Median overall survival has not yet been reached in the study, with 32 patients (64%) still being followed (range, 6-15 months). Survival of patients with intermediate-risk cytogenetic abnormalities appears greater than that for patients with high-risk cytogenetics, though neither subset of patients has reached median survival. The 60-day mortality rate, often used as a benchmark in AML clinical studies, was 10% (5 of 50).

Pracinostat in combination with azacitidine was well tolerated in this population of elderly AML patients. The most common treatment-emergent adverse events (AEs) included febrile neutropenia, thrombocytopenia, nausea and fatigue. AEs resulting in dose reductions were frequently due to disease under study. Nearly half of the patients (22 of 50) to date have received study drug beyond six months, reflecting long-term tolerability.

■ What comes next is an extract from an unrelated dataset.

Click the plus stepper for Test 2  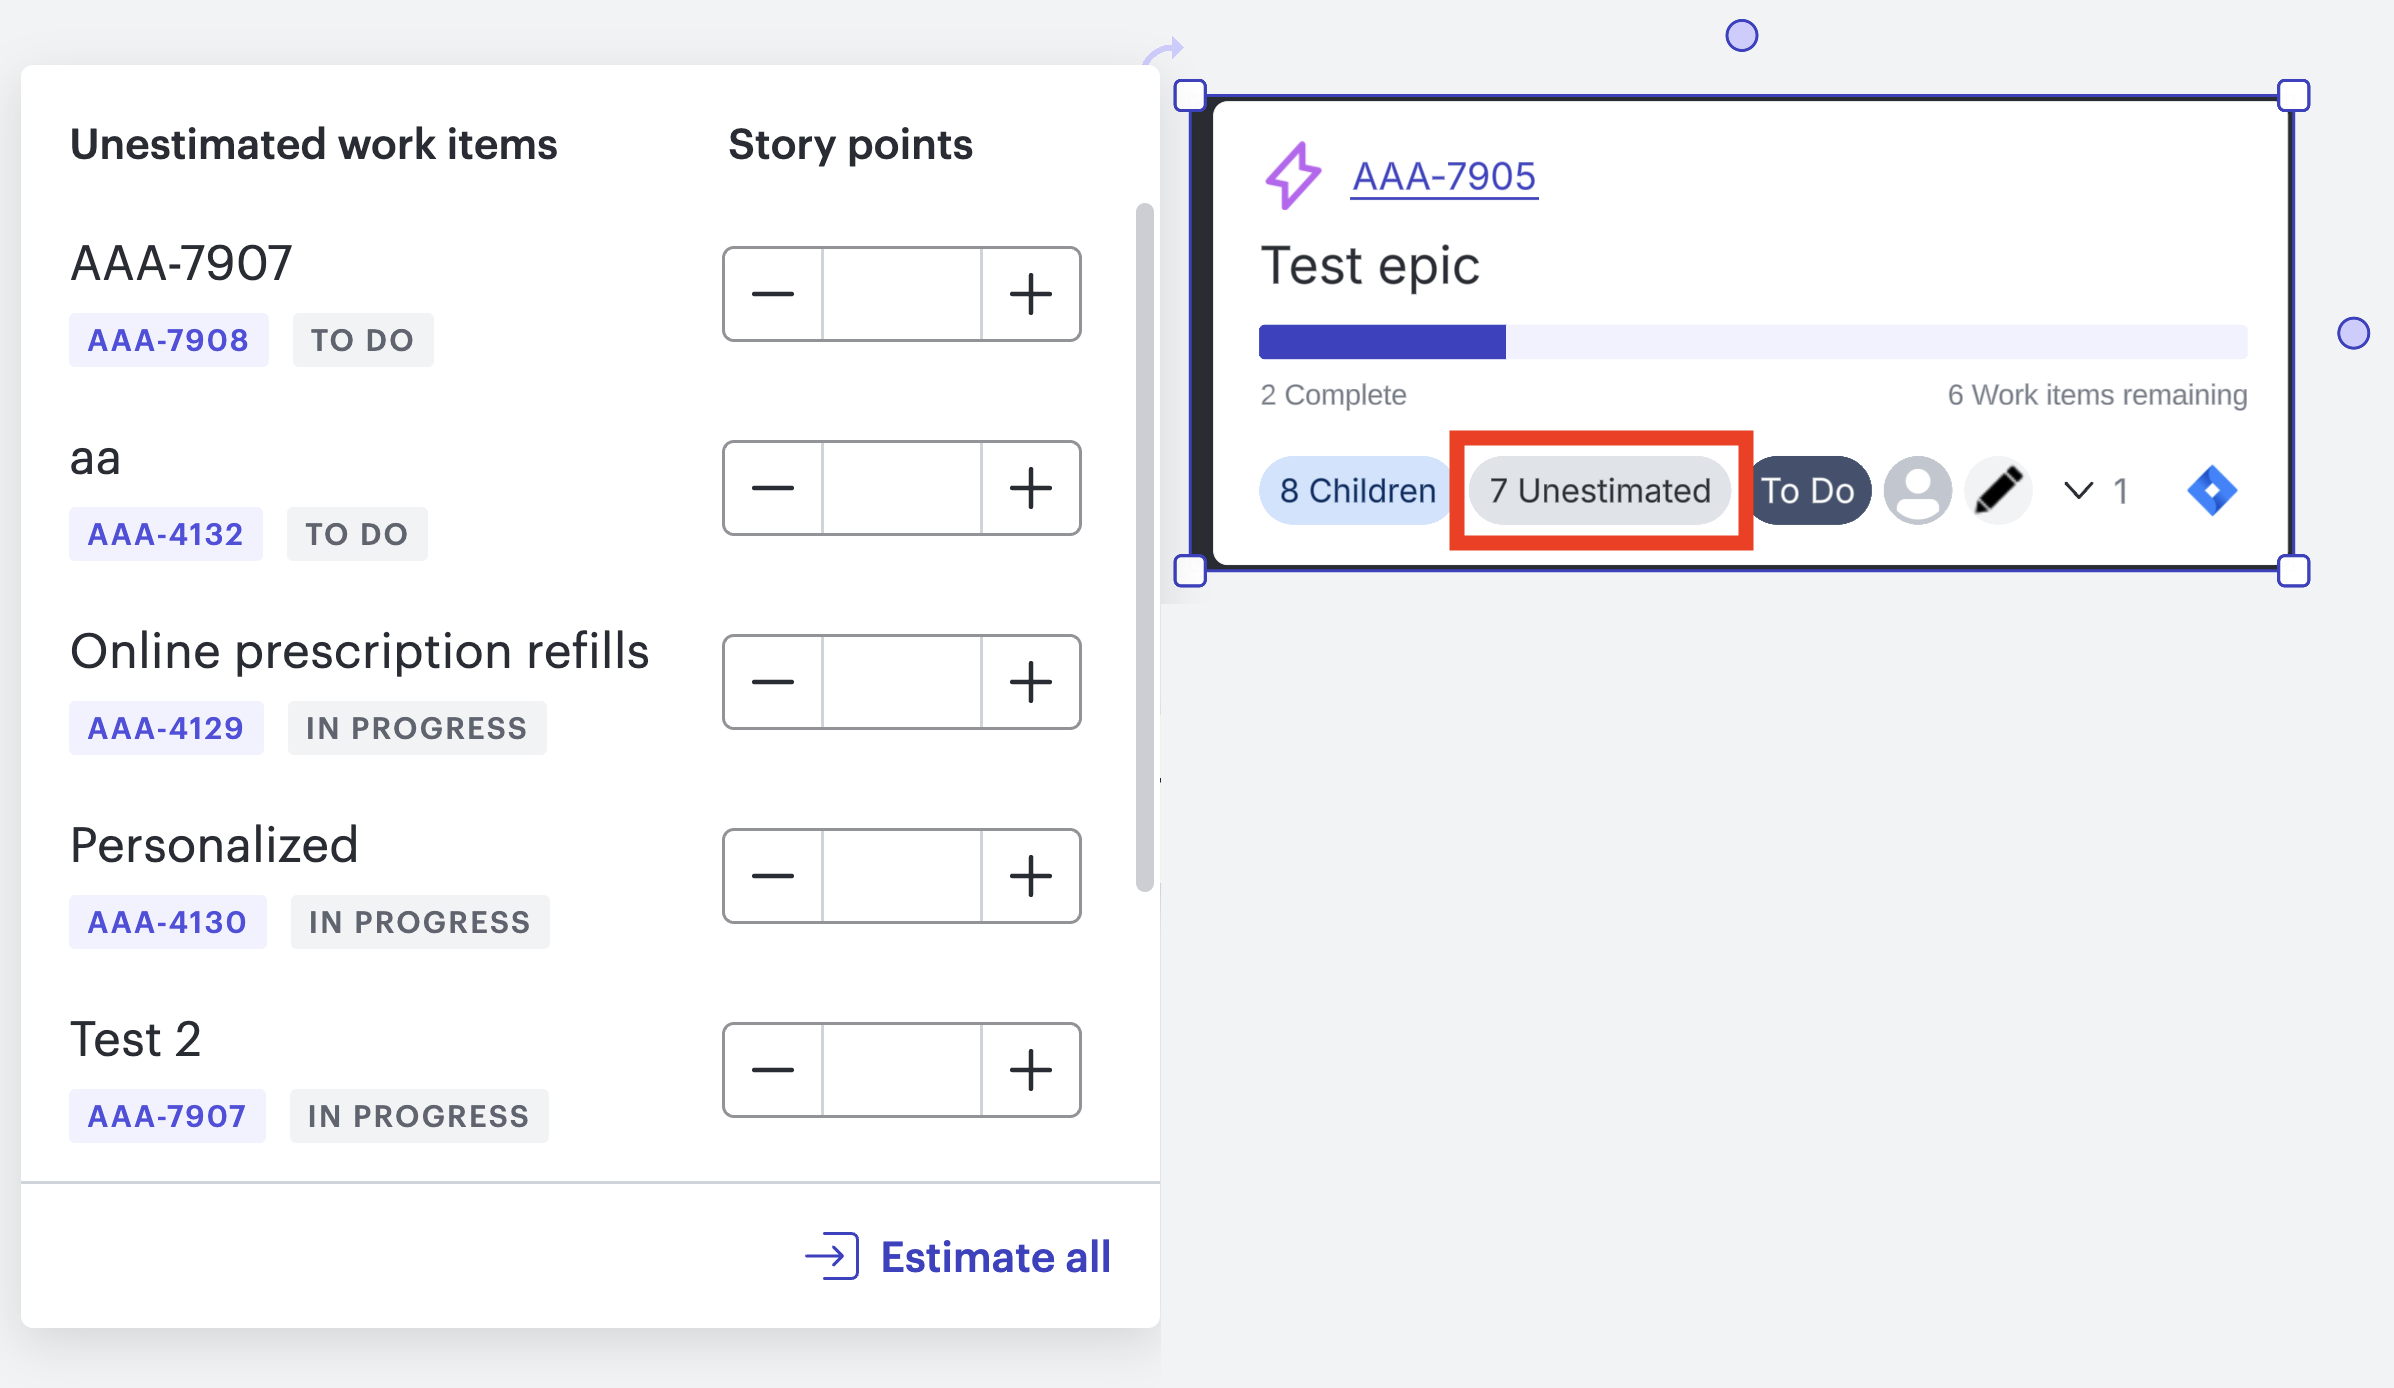1030,1070
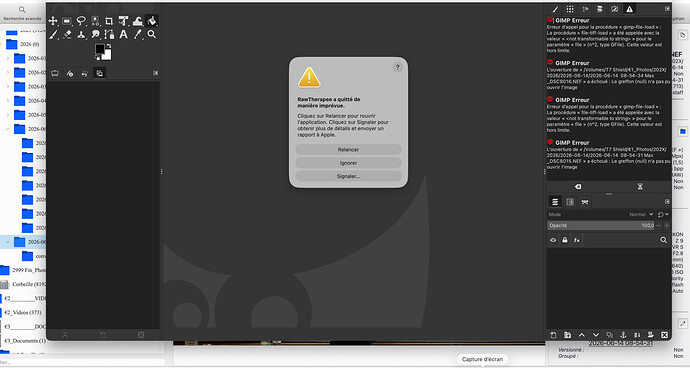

"The combination of Pracinostat and azacitidine continues to demonstrate compelling clinical activity in these elderly patients with newly diagnosed AML," said Daniel P. Gold, Ph.D., President and Chief Executive Officer of MEI Pharma. "While the overall survival trend in this study is encouraging, we believe that longer follow-up is needed to gain an accurate survival estimate. Ultimately, this survival estimate will be critical in determining the development path forward for this combination. We look forward to providing an update when these data mature, which we expect to occur later this year."

About Pracinostat

Pracinostat is an orally available inhibitor of a group of enzymes called histone deacetylases, or HDACs. HDACs belong to a larger set of proteins collectively known as epigenetic regulators that can alter gene expression by chemically modifying DNA or its associated chromosomal proteins. Abnormal activity of these regulators is believed to play an important role in cancer and other diseases. Pracinostat has been tested in multiple Phase I and Phase II clinical studies in advanced hematologic diseases and solid tumor indications with side effects often associated with drugs of this class, the most frequent of which is fatigue. The results of these studies also suggest that Pracinostat has potential best-in-class pharmacokinetic properties when compared to other oral HDAC inhibitors.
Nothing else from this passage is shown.